■ **Work item**
Every picture should be left out, but the lines below must be repeated exactly.

(Stored items)
^^^^

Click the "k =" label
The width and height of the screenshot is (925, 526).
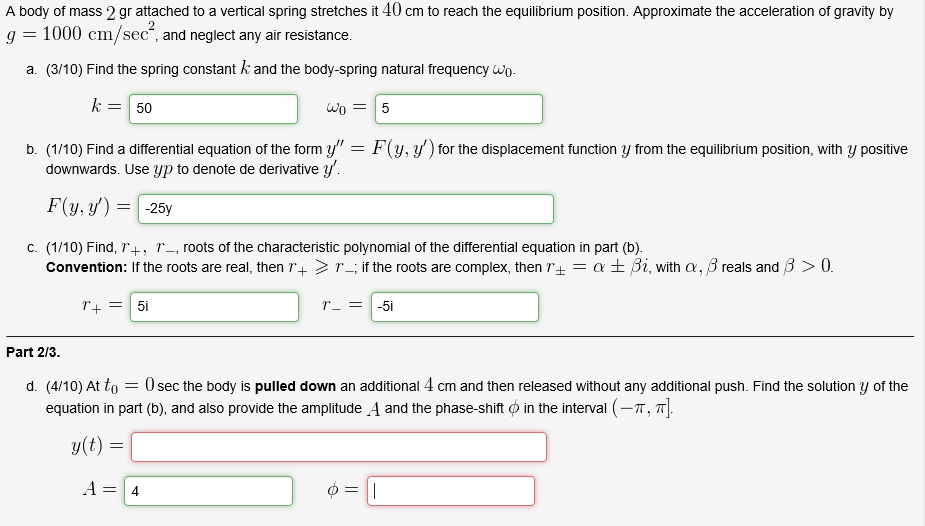105,108
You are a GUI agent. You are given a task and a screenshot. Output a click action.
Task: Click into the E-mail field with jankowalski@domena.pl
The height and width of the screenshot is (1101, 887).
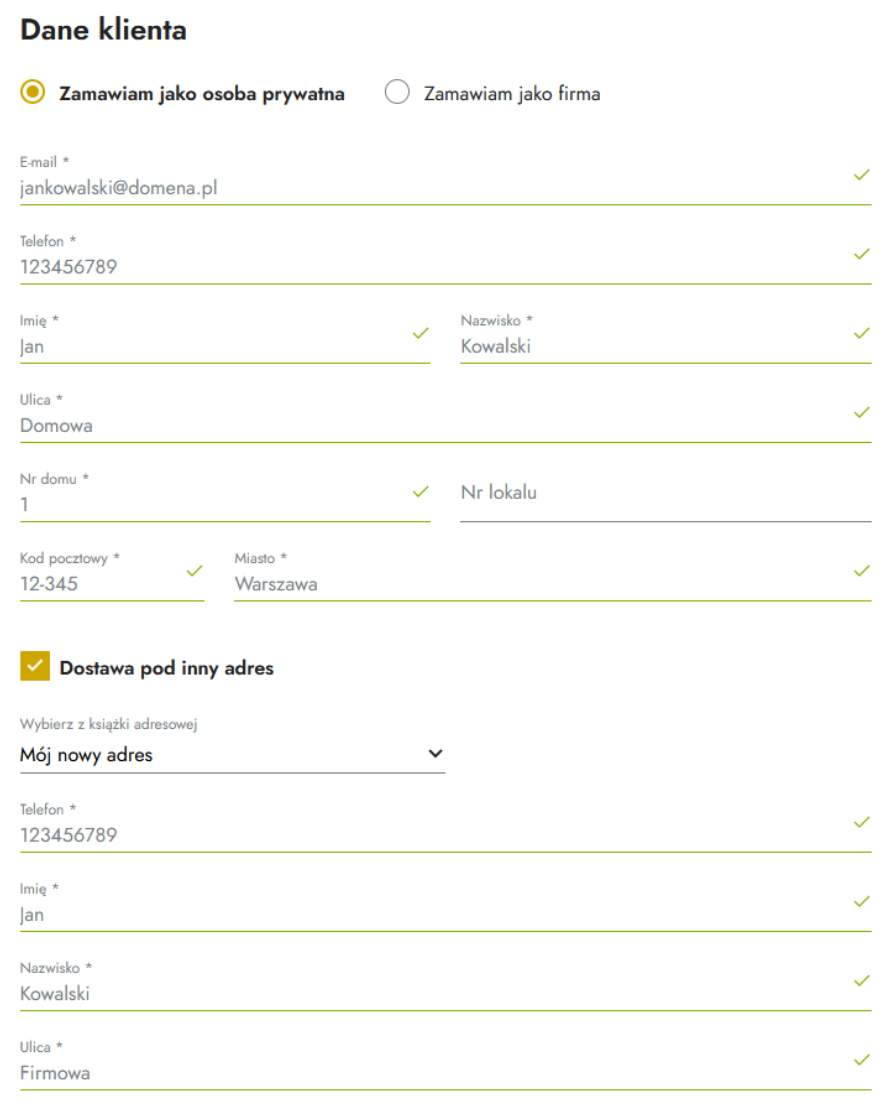click(445, 188)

^^^^

■ **Problem solution**
Click the "k =" label
The width and height of the screenshot is (925, 526).
105,108
You are a GUI agent. You are given a task and a screenshot. Output a click action.
Task: Click into the E-mail field with jankowalski@domena.pl
The height and width of the screenshot is (1101, 887).
click(445, 188)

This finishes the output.